__Work request__: Transcribe the records below exactly, from their first line through the line containing "Viewport: 1288px width, 949px height.". Omit every line after it.

__Extracted records__:
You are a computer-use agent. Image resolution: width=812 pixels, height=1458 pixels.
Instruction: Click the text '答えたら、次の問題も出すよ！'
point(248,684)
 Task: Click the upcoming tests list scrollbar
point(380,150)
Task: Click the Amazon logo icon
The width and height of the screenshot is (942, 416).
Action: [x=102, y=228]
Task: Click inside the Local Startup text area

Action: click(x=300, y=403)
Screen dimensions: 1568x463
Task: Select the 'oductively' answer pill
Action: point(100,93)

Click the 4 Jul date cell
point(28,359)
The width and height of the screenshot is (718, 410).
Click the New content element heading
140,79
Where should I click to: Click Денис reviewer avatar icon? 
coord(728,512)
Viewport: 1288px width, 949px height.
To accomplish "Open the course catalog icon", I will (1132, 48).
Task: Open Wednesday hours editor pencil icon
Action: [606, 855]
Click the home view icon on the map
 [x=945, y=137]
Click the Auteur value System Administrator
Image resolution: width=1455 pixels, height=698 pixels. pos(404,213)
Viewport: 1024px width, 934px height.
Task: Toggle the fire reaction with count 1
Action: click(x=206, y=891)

__Written response__:
You are a computer-use agent. Image resolution: width=812 pixels, height=1458 pixels.
Instruction: Click the text '答えたら、次の問題も出すよ！'
point(248,684)
 Task: Click the upcoming tests list scrollbar
point(380,150)
Task: Click the Amazon logo icon
The width and height of the screenshot is (942, 416).
Action: [x=102, y=228]
Task: Click inside the Local Startup text area

Action: click(x=300, y=403)
Screen dimensions: 1568x463
Task: Select the 'oductively' answer pill
Action: point(100,93)

Click the 4 Jul date cell
point(28,359)
The width and height of the screenshot is (718, 410).
Click the New content element heading
140,79
Where should I click to: Click Денис reviewer avatar icon? 
coord(728,512)
Viewport: 1288px width, 949px height.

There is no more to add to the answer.